§ Activity:
Using the court opinion below, decide whether each statement agrees with it, and support each yes or no with the deciding words quoted from the opinion. (a) In his formal findings of fact, the trial justice found that the defendant knew of the disease at the date of the marriage. (b) The trial justice found that the plaintiff would not have married the defendant had she known of his condition. (c) The trial justice dismissed the complaint upon the merits.

§ Text:
* * * * * * * * *

Appellate Division of the Supreme Court of New York, Second Department
Dec 7, 1923
207 App. Div. 238 (N.Y. App. Div. 1923)

Opinion

December 7, 1923.

Milton Hertz, for the appellant.

Jacob Zelenko [ David D. Glanz with him on the brief], for the respondent.

Present — KELLY, P.J., RICH, MANNING, KELBY and KAPPER, JJ.


At the close of the trial the learned trial justice stated orally that he had no doubt the defendant was in a diseased condition at the date of the marriage, and he also stated that defendant's knowledge of his condition was established by the evidence. But he was of opinion that defendant was under no legal duty to disclose his condition and said that under the circumstances fraud could only be found upon evidence of a deliberate misstatement of the facts. He decided that there was no representation by defendant that he was free from disease, that there was no actual fraud shown, and he, therefore, dismissed the complaint upon the merits. When the learned judge subsequently passed upon the findings of fact and conclusions of law he found that defendant was suffering with the disease at the date of the marriage but that plaintiff did not discover the fact for several years thereafter — that she had not cohabited with defendant after her discovery of the facts, and he also found that she would not have married defendant had she known of his condition. But in making his formal findings of fact he refused to find that defendant knew of the existence of the disease at the date of the marriage, although he apparently had no doubt about this fact at the close of the trial. He says in a memorandum handed down with the findings: "No proof to sustain such a finding can be found in the record. An inference might be drawn that he knew of the malady because of the fact that he went to a doctor soon after the marriage, but inferences are not sufficient always to establish facts."

* * * * * * * * *

§ Extracted entries:
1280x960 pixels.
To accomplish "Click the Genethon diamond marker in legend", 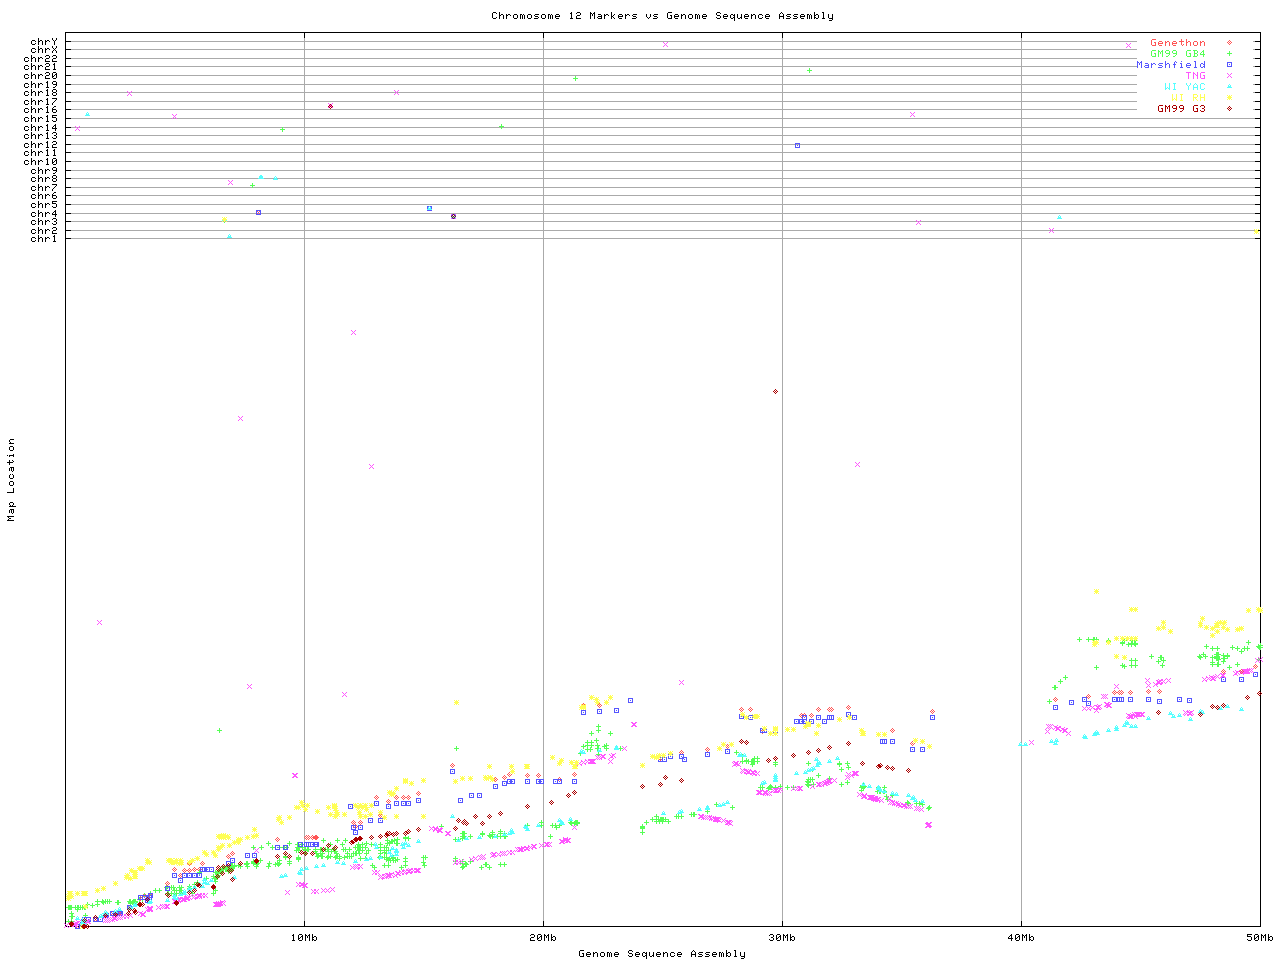I will [x=1229, y=43].
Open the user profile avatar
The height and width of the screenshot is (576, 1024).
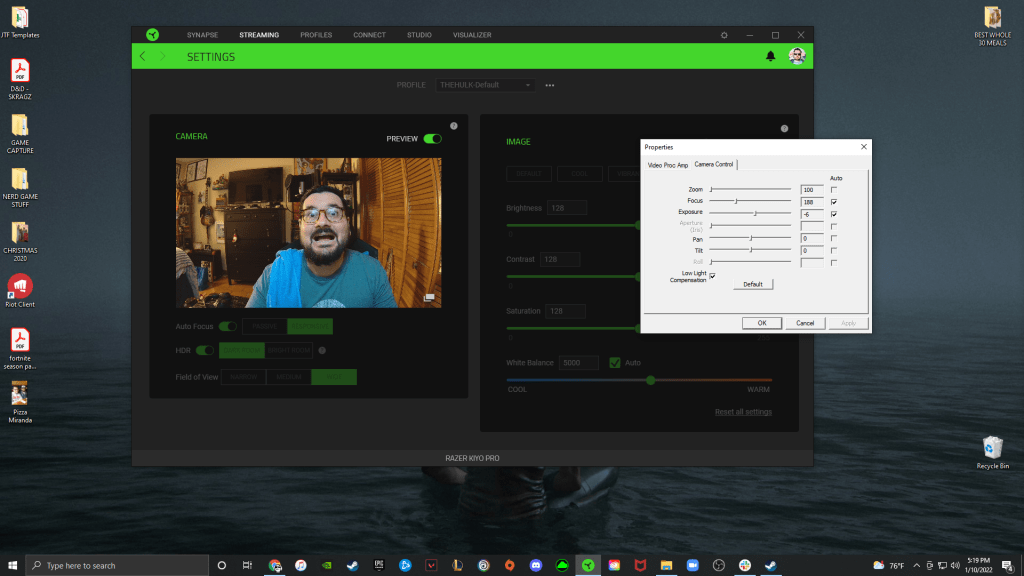coord(796,57)
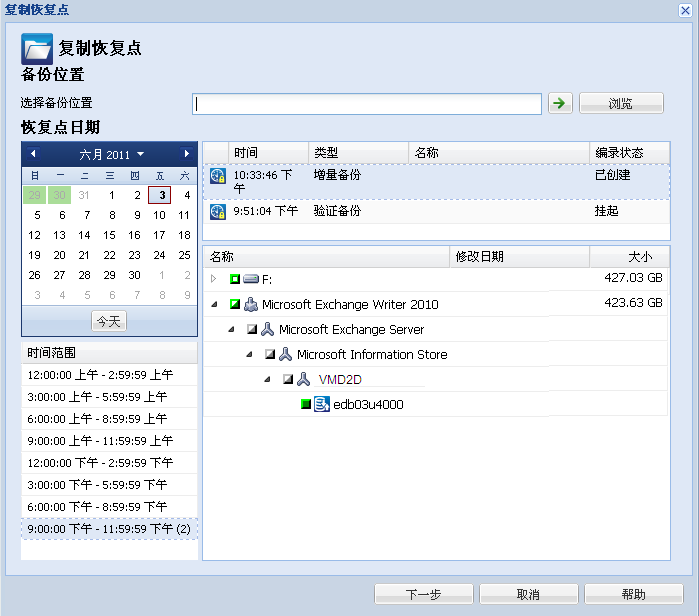Toggle the VMD2D checkbox
This screenshot has width=699, height=616.
pyautogui.click(x=288, y=379)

* * * * * * * * *

§ Expected answer:
(a) No: "he refused to find that defendant knew of the existence of the disease at the date of the marriage"
(b) Yes: "he also found that she would not have married defendant had she known of his condition"
(c) Yes: "he, therefore, dismissed the complaint upon the merits"